Base class for creating reusable evaluators.
from langsmith.evaluation import RunEvaluator, EvaluationResult
from langsmith.schemas import Run, Example

class MyEvaluator(RunEvaluator):
    def evaluate_run(self, run: Run, example: Example | None = None) -> EvaluationResult:
        prediction = run.outputs.get("answer", "")
        reference = example.outputs.get("answer", "") if example else ""
        
        return EvaluationResult(
            key="accuracy",
            score=1.0 if prediction == reference else 0.0,
            comment=f"Prediction: {prediction}, Reference: {reference}"
        )

Methods

evaluate_run
(Run, Example | None) -> EvaluationResult | EvaluationResults
required
Synchronous evaluation method. Must be implemented.
  • run: The run (trace) to evaluate
  • example: The dataset example (with ground truth), if available
Returns EvaluationResult or EvaluationResults.
aevaluate_run
async (Run, Example | None) -> EvaluationResult | EvaluationResults
Async evaluation method.

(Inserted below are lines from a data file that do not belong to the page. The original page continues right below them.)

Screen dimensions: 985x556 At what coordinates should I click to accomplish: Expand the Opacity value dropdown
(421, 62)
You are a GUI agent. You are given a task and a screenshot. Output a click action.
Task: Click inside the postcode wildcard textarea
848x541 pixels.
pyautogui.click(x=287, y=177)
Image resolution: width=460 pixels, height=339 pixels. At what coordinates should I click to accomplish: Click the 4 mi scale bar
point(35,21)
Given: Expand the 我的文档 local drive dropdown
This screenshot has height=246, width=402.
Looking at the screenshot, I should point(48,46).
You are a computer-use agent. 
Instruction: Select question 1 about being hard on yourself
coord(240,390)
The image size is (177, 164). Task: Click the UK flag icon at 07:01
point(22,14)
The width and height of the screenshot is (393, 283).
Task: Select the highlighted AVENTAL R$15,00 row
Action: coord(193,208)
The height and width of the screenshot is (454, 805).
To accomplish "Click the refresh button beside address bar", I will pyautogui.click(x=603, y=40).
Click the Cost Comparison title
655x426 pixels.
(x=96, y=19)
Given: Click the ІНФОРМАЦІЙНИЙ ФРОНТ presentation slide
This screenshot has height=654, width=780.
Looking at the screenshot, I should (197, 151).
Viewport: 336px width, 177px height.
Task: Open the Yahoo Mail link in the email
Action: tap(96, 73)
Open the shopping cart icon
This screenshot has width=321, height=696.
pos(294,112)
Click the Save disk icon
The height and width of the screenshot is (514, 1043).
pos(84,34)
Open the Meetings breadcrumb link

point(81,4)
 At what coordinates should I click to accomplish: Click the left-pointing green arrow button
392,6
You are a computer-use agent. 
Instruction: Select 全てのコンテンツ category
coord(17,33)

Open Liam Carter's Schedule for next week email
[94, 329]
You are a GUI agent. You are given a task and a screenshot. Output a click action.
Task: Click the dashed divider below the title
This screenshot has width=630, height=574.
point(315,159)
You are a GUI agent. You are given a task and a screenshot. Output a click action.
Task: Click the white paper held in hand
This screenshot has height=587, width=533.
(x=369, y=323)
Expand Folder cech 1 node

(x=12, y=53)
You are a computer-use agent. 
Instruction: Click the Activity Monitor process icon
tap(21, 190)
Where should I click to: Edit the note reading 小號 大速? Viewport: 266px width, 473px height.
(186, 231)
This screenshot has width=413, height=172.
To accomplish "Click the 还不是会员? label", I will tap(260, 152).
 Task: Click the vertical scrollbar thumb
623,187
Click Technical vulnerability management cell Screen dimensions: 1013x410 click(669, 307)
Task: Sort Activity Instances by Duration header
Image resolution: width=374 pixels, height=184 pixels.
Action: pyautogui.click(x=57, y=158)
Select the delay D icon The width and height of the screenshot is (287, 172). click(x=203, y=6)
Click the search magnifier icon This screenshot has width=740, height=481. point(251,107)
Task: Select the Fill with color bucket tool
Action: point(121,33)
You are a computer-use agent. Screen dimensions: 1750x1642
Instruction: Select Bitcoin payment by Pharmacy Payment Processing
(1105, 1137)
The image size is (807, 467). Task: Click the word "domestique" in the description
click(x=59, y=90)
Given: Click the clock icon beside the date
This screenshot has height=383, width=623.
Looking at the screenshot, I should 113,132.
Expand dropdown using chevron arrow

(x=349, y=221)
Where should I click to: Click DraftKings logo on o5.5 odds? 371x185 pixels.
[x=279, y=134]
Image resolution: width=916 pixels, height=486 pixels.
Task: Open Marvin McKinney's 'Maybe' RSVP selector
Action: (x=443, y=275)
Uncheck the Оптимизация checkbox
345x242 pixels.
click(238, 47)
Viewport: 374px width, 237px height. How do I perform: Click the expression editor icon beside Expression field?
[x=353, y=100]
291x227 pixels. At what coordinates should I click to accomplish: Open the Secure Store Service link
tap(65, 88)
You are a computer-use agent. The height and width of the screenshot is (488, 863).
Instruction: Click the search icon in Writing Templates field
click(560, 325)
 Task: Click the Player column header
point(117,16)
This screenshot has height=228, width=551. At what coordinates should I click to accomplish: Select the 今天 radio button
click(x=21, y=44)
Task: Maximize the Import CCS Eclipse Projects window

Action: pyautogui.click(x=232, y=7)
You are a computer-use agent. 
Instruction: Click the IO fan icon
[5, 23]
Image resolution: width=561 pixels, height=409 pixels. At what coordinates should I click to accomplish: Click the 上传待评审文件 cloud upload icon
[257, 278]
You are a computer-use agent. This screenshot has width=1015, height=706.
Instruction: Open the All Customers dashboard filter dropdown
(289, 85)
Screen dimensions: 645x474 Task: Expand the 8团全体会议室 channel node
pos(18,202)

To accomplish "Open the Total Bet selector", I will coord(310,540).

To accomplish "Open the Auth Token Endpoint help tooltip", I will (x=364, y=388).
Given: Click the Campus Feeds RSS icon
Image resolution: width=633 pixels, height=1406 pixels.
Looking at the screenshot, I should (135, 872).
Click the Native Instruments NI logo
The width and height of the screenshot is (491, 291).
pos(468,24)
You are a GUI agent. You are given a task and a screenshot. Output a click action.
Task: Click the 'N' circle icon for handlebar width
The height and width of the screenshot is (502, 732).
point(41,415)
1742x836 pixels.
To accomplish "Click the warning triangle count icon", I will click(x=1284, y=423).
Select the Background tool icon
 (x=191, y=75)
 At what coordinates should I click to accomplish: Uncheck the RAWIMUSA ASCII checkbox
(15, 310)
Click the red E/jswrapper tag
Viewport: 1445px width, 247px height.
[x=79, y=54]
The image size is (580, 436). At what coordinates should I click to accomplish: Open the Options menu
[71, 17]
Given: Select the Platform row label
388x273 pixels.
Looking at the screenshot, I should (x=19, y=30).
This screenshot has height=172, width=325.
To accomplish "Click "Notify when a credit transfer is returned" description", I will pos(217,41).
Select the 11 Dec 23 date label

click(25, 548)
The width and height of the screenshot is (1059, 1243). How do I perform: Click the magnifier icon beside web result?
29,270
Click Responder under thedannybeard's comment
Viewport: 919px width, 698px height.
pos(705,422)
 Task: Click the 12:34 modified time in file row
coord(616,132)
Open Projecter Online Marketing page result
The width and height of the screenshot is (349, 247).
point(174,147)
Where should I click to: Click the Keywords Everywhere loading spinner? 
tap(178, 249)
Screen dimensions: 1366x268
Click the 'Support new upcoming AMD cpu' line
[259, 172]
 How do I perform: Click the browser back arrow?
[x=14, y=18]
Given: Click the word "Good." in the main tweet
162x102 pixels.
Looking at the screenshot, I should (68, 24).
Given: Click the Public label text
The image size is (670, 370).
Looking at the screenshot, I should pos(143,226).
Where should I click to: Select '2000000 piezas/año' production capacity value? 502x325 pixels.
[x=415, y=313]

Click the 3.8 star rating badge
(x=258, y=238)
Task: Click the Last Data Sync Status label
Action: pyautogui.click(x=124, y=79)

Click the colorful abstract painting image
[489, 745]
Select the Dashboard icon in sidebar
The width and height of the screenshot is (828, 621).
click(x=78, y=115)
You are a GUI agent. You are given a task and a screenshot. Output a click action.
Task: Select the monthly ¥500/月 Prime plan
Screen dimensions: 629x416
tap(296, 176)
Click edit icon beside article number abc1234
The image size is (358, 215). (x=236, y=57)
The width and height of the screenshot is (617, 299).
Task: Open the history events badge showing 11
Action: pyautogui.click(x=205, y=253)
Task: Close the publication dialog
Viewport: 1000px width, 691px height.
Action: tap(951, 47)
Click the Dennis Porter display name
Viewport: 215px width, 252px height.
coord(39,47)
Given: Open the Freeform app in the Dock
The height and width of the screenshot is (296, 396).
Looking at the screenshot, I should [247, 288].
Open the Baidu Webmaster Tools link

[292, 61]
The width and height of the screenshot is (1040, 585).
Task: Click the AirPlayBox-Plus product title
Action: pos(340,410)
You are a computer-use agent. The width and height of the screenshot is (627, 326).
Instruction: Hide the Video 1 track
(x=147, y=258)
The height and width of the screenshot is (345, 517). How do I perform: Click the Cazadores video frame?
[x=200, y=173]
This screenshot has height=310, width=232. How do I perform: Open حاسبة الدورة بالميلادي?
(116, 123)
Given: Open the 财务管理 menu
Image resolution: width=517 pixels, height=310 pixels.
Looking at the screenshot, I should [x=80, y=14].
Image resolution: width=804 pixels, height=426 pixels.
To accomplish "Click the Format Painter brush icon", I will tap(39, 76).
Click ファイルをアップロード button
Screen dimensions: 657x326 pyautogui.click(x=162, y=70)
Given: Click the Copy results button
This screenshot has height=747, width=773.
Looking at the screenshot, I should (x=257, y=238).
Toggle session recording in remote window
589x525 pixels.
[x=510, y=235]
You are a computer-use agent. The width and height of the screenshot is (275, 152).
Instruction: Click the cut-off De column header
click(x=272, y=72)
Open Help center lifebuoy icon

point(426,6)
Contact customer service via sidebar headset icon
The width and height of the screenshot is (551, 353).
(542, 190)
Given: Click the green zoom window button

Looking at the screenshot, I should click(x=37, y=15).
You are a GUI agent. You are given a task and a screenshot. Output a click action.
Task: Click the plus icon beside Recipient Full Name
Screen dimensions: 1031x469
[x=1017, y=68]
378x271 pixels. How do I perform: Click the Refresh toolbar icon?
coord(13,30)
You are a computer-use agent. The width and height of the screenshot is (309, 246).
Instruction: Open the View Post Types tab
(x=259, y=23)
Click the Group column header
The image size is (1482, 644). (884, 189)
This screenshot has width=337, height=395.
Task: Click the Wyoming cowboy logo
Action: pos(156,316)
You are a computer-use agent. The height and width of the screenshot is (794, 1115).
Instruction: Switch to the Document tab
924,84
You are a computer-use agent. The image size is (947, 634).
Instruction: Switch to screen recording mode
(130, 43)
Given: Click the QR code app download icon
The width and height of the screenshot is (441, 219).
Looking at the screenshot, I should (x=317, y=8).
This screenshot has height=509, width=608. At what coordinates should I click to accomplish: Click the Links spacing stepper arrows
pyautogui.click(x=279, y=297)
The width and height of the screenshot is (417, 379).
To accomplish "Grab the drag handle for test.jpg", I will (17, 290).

Optional. If not implemented, falls back to running evaluate_run in a thread pool.

EvaluationResult

Represents the result of evaluating a single run.
from langsmith.evaluation import EvaluationResult

result = EvaluationResult(
    key="accuracy",
    score=0.95,
    comment="Nearly perfect match",
    metadata={"model": "gpt-4"}
)

Fields

key
str
required
Name of the metric or evaluation aspect (e.g., "accuracy", "relevance").
score
float | int | bool | None
Numeric score for the evaluation. Use this for quantitative metrics.
EvaluationResult(key="accuracy", score=0.85)
value
str | dict | None
Non-numeric value for qualitative assessments.
EvaluationResult(key="category", value="good")
comment
str | None
Explanation or reasoning for the evaluation.
EvaluationResult(
    key="relevance",
    score=0.9,
    comment="Highly relevant, minor detail missing"
)
metadata
dict | None
Additional metadata about the evaluation.
EvaluationResult(
    key="accuracy",
    score=0.95,
    metadata={"evaluator_version": "2.0", "confidence": 0.99}
)
correction
dict | None
Suggested correction if the output was incorrect.
EvaluationResult(
    key="accuracy",
    score=0.0,
    correction={"correct_answer": "42"}
)
evaluator_info
dict
Information about the evaluator itself.
EvaluationResult(
    key="accuracy",
    score=0.95,
    evaluator_info={"name": "ExactMatchEvaluator", "version": "1.0"}
)
feedback_config
FeedbackConfig | dict | None
Configuration for how to display this feedback in the UI.
EvaluationResult(
    key="rating",
    score=4,
    feedback_config={
        "type": "categorical",
        "categories": [
            {"value": 1, "label": "Poor"},
            {"value": 5, "label": "Excellent"}
        ]
    }
)
source_run_id
UUID | str | None
ID of the evaluator’s own trace (if the evaluator was traced).
target_run_id
UUID | str | None
ID of a specific run to attach feedback to. If not provided, attaches to the root run.

EvaluationResults

Container for multiple evaluation results from a single evaluator.
from langsmith.evaluation import EvaluationResults, EvaluationResult

def multi_metric_evaluator(run, example):
    return EvaluationResults(
        results=[
            EvaluationResult(key="accuracy", score=0.9),
            EvaluationResult(key="latency", score=1.2),
            EvaluationResult(key="cost", score=0.001)
        ]
    )
results
list[EvaluationResult]
required
List of evaluation results.

run_evaluator decorator

Convert a function into a RunEvaluator.
from langsmith.evaluation import run_evaluator, EvaluationResult

@run_evaluator
def accuracy_evaluator(run, example):
    prediction = run.outputs.get("answer")
    reference = example.outputs.get("answer") if example else None
    
    return EvaluationResult(
        key="accuracy",
        score=1.0 if prediction == reference else 0.0
    )

# Use in evaluate()
from langsmith import evaluate

evaluate(
    my_function,
    data="dataset",
    evaluators=[accuracy_evaluator]
)
The decorated function can return:
  • EvaluationResult
  • EvaluationResults
  • dict (converted to EvaluationResult)

Function signature options

The evaluator function can have various signatures:
# Basic: run only
@run_evaluator
def eval_run(run):
    return {"key": "score", "score": 1.0}

# With example
@run_evaluator
def eval_with_example(run, example):
    return EvaluationResult(key="accuracy", score=0.9)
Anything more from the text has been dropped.